Start at the row containing "This screenshot has height=325, width=954." and stop after the row containing "tap(796, 28)", writing each of those rows as an item in a numbered list and leaving out any blank lines.

>> begin RECORDS SHOWN

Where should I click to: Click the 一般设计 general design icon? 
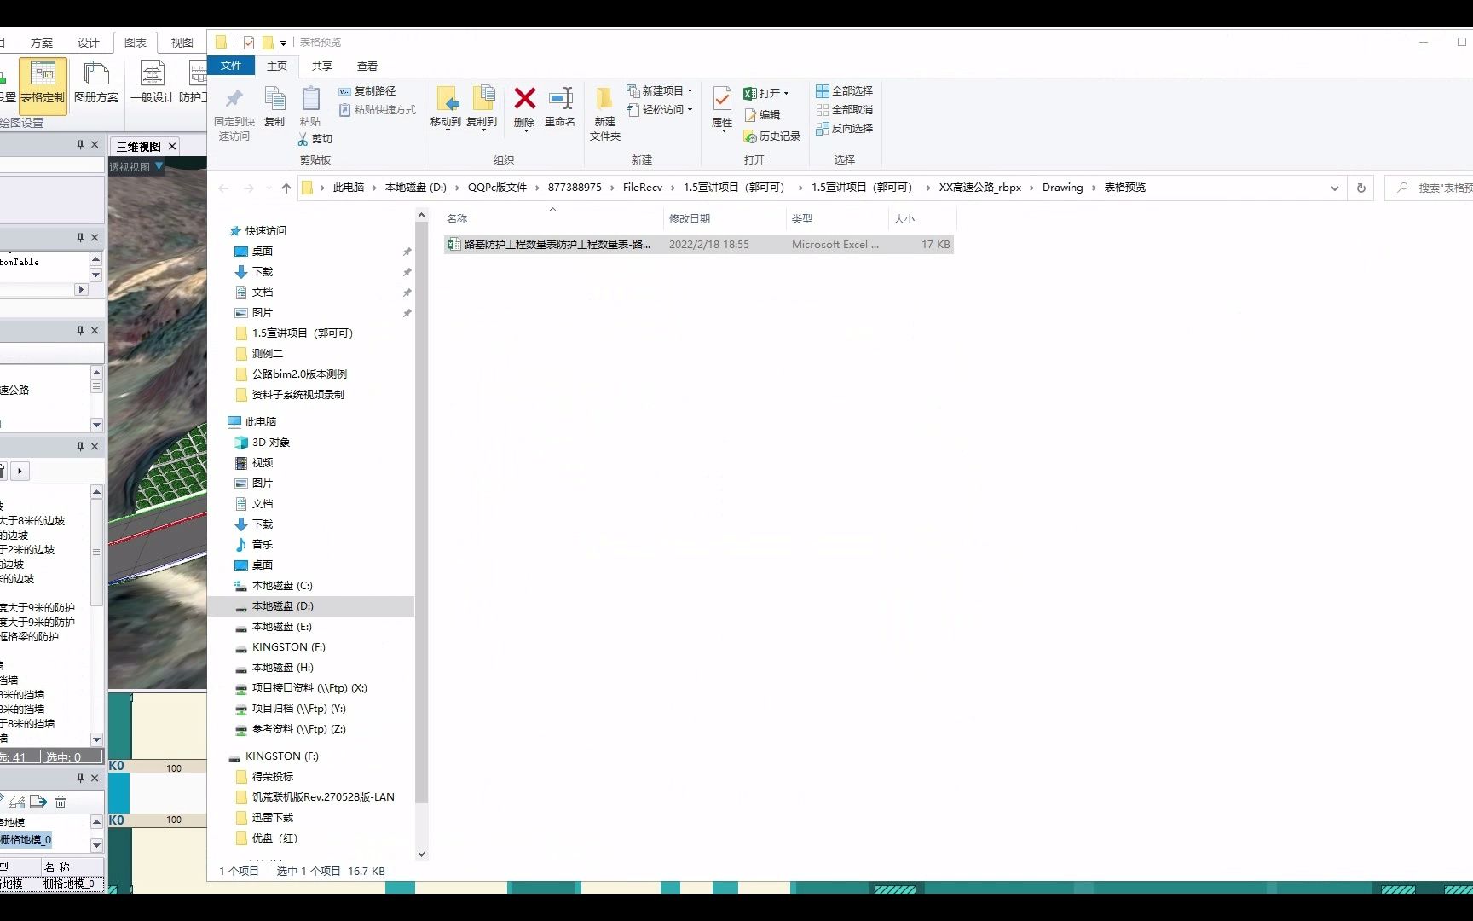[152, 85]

>> end RECORDS SHOWN
>> begin RECORDS SHOWN

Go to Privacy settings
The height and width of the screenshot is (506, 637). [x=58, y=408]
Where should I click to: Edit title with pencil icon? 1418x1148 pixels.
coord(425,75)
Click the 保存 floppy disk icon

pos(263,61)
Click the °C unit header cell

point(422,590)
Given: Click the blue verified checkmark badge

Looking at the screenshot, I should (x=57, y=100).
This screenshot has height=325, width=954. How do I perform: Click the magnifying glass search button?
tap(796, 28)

>> end RECORDS SHOWN
>> begin RECORDS SHOWN

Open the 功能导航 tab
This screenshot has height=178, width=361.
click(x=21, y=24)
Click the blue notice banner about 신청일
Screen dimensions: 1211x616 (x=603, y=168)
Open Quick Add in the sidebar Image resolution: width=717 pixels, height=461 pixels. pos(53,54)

>> end RECORDS SHOWN

# EXERCISE SOLUTION
1. This screenshot has height=325, width=954. How do I perform: Click the magnifying glass search button?
2. tap(796, 28)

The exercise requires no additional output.